-- Exercise input follows --
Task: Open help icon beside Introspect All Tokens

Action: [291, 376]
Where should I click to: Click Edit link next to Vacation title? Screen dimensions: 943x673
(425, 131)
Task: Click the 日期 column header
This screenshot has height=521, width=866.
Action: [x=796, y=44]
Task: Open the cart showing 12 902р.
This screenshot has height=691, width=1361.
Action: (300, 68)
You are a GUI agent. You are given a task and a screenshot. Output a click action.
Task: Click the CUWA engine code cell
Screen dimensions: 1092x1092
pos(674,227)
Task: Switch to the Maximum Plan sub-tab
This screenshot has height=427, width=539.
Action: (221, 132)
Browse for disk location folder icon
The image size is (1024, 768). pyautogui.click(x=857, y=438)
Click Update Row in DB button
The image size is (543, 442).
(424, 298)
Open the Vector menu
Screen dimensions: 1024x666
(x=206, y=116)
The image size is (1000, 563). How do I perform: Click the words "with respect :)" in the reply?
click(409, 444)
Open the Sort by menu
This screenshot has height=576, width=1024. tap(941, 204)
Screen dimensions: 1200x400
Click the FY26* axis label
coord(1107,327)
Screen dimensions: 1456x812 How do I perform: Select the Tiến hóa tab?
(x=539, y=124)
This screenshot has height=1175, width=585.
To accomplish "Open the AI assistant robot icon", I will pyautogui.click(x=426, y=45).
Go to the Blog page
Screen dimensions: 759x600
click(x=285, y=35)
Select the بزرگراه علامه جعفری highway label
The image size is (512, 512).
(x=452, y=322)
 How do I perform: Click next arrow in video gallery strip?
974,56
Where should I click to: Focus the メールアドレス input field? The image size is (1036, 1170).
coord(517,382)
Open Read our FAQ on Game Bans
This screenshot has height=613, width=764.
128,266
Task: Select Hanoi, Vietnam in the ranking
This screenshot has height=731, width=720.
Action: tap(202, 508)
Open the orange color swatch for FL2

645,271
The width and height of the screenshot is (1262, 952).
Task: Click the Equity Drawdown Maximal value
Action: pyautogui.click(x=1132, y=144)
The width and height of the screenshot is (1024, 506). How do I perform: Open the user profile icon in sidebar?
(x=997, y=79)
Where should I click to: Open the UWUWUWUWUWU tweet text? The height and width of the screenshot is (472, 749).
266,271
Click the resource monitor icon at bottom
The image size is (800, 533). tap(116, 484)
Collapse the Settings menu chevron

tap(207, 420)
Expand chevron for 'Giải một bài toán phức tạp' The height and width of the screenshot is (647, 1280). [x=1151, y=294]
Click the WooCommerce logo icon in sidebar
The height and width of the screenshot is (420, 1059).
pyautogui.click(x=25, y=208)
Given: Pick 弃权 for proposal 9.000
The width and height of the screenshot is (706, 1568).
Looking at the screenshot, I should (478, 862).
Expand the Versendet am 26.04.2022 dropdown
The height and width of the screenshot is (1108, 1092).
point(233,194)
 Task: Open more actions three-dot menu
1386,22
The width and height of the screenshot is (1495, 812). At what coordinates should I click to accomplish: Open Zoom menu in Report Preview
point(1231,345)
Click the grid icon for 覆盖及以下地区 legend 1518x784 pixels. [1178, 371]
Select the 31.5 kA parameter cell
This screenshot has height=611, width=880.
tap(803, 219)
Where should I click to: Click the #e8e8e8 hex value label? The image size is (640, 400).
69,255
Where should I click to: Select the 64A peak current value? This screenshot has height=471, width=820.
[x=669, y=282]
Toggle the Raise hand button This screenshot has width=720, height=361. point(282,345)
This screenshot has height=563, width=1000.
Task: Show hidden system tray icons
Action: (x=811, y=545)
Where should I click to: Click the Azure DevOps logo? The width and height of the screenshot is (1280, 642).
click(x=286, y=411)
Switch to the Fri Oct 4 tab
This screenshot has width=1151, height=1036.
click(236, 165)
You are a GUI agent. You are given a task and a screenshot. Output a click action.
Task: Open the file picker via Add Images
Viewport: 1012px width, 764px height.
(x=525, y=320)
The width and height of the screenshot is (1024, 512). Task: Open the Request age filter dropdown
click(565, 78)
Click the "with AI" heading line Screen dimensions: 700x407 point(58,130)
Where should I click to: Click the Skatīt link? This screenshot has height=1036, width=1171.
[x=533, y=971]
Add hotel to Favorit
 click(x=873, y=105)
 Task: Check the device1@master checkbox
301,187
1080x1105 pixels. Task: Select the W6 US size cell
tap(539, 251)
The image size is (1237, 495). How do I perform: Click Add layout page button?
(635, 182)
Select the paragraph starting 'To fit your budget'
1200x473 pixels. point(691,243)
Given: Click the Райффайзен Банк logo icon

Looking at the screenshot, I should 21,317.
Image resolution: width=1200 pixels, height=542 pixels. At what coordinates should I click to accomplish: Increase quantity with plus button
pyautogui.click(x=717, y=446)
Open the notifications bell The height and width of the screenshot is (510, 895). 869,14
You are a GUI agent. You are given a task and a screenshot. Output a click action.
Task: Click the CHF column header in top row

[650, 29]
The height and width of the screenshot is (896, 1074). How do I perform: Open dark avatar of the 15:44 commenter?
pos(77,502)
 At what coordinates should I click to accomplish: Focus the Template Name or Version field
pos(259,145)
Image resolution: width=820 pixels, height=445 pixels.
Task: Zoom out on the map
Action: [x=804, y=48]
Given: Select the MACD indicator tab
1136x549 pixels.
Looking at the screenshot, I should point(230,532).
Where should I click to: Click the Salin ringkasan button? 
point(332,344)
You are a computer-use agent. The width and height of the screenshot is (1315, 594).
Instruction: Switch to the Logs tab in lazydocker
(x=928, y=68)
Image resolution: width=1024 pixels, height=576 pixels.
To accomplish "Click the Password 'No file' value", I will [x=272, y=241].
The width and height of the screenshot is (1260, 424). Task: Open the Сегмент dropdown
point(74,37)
-- Exercise input concluded --
● What you are asked to do:
Repeat each record word for word. Do not leave any out.

● Response to this task:
Task: Open help icon beside Introspect All Tokens

Action: [291, 376]
Where should I click to: Click Edit link next to Vacation title? Screen dimensions: 943x673
(425, 131)
Task: Click the 日期 column header
This screenshot has height=521, width=866.
Action: [x=796, y=44]
Task: Open the cart showing 12 902р.
This screenshot has height=691, width=1361.
Action: (300, 68)
You are a GUI agent. You are given a task and a screenshot. Output a click action.
Task: Click the CUWA engine code cell
Screen dimensions: 1092x1092
pos(674,227)
Task: Switch to the Maximum Plan sub-tab
This screenshot has height=427, width=539.
Action: (221, 132)
Browse for disk location folder icon
The image size is (1024, 768). pyautogui.click(x=857, y=438)
Click Update Row in DB button
The image size is (543, 442).
(424, 298)
Open the Vector menu
Screen dimensions: 1024x666
(x=206, y=116)
The image size is (1000, 563). How do I perform: Click the words "with respect :)" in the reply?
click(409, 444)
Open the Sort by menu
This screenshot has height=576, width=1024. tap(941, 204)
Screen dimensions: 1200x400
Click the FY26* axis label
coord(1107,327)
Screen dimensions: 1456x812 How do I perform: Select the Tiến hóa tab?
(x=539, y=124)
This screenshot has height=1175, width=585.
To accomplish "Open the AI assistant robot icon", I will pyautogui.click(x=426, y=45).
Go to the Blog page
Screen dimensions: 759x600
click(x=285, y=35)
Select the بزرگراه علامه جعفری highway label
The image size is (512, 512).
(x=452, y=322)
 How do I perform: Click next arrow in video gallery strip?
974,56
Where should I click to: Focus the メールアドレス input field? The image size is (1036, 1170).
coord(517,382)
Open Read our FAQ on Game Bans
This screenshot has height=613, width=764.
128,266
Task: Select Hanoi, Vietnam in the ranking
This screenshot has height=731, width=720.
Action: tap(202, 508)
Open the orange color swatch for FL2

645,271
The width and height of the screenshot is (1262, 952).
Task: Click the Equity Drawdown Maximal value
Action: pyautogui.click(x=1132, y=144)
The width and height of the screenshot is (1024, 506). How do I perform: Open the user profile icon in sidebar?
(x=997, y=79)
Where should I click to: Open the UWUWUWUWUWU tweet text? The height and width of the screenshot is (472, 749).
266,271
Click the resource monitor icon at bottom
The image size is (800, 533). tap(116, 484)
Collapse the Settings menu chevron

tap(207, 420)
Expand chevron for 'Giải một bài toán phức tạp' The height and width of the screenshot is (647, 1280). [x=1151, y=294]
Click the WooCommerce logo icon in sidebar
The height and width of the screenshot is (420, 1059).
pyautogui.click(x=25, y=208)
Given: Pick 弃权 for proposal 9.000
The width and height of the screenshot is (706, 1568).
Looking at the screenshot, I should (478, 862).
Expand the Versendet am 26.04.2022 dropdown
The height and width of the screenshot is (1108, 1092).
point(233,194)
 Task: Open more actions three-dot menu
1386,22
The width and height of the screenshot is (1495, 812). At what coordinates should I click to accomplish: Open Zoom menu in Report Preview
point(1231,345)
Click the grid icon for 覆盖及以下地区 legend 1518x784 pixels. [1178, 371]
Select the 31.5 kA parameter cell
This screenshot has height=611, width=880.
tap(803, 219)
Where should I click to: Click the #e8e8e8 hex value label? The image size is (640, 400).
69,255
Where should I click to: Select the 64A peak current value? This screenshot has height=471, width=820.
[x=669, y=282]
Toggle the Raise hand button This screenshot has width=720, height=361. point(282,345)
This screenshot has height=563, width=1000.
Task: Show hidden system tray icons
Action: (x=811, y=545)
Where should I click to: Click the Azure DevOps logo? The width and height of the screenshot is (1280, 642).
click(x=286, y=411)
Switch to the Fri Oct 4 tab
This screenshot has width=1151, height=1036.
click(236, 165)
You are a GUI agent. You are given a task and a screenshot. Output a click action.
Task: Open the file picker via Add Images
Viewport: 1012px width, 764px height.
(x=525, y=320)
The width and height of the screenshot is (1024, 512). Task: Open the Request age filter dropdown
click(565, 78)
Click the "with AI" heading line Screen dimensions: 700x407 point(58,130)
Where should I click to: Click the Skatīt link? This screenshot has height=1036, width=1171.
[x=533, y=971]
Add hotel to Favorit
 click(x=873, y=105)
 Task: Check the device1@master checkbox
301,187
1080x1105 pixels. Task: Select the W6 US size cell
tap(539, 251)
The image size is (1237, 495). How do I perform: Click Add layout page button?
(635, 182)
Select the paragraph starting 'To fit your budget'
1200x473 pixels. point(691,243)
Given: Click the Райффайзен Банк logo icon

Looking at the screenshot, I should 21,317.
Image resolution: width=1200 pixels, height=542 pixels. At what coordinates should I click to accomplish: Increase quantity with plus button
pyautogui.click(x=717, y=446)
Open the notifications bell The height and width of the screenshot is (510, 895). 869,14
You are a GUI agent. You are given a task and a screenshot. Output a click action.
Task: Click the CHF column header in top row

[650, 29]
The height and width of the screenshot is (896, 1074). How do I perform: Open dark avatar of the 15:44 commenter?
pos(77,502)
 At what coordinates should I click to accomplish: Focus the Template Name or Version field
pos(259,145)
Image resolution: width=820 pixels, height=445 pixels.
Task: Zoom out on the map
Action: [x=804, y=48]
Given: Select the MACD indicator tab
1136x549 pixels.
Looking at the screenshot, I should point(230,532).
Where should I click to: Click the Salin ringkasan button? 
point(332,344)
You are a computer-use agent. The width and height of the screenshot is (1315, 594).
Instruction: Switch to the Logs tab in lazydocker
(x=928, y=68)
Image resolution: width=1024 pixels, height=576 pixels.
To accomplish "Click the Password 'No file' value", I will [x=272, y=241].
The width and height of the screenshot is (1260, 424). Task: Open the Сегмент dropdown
point(74,37)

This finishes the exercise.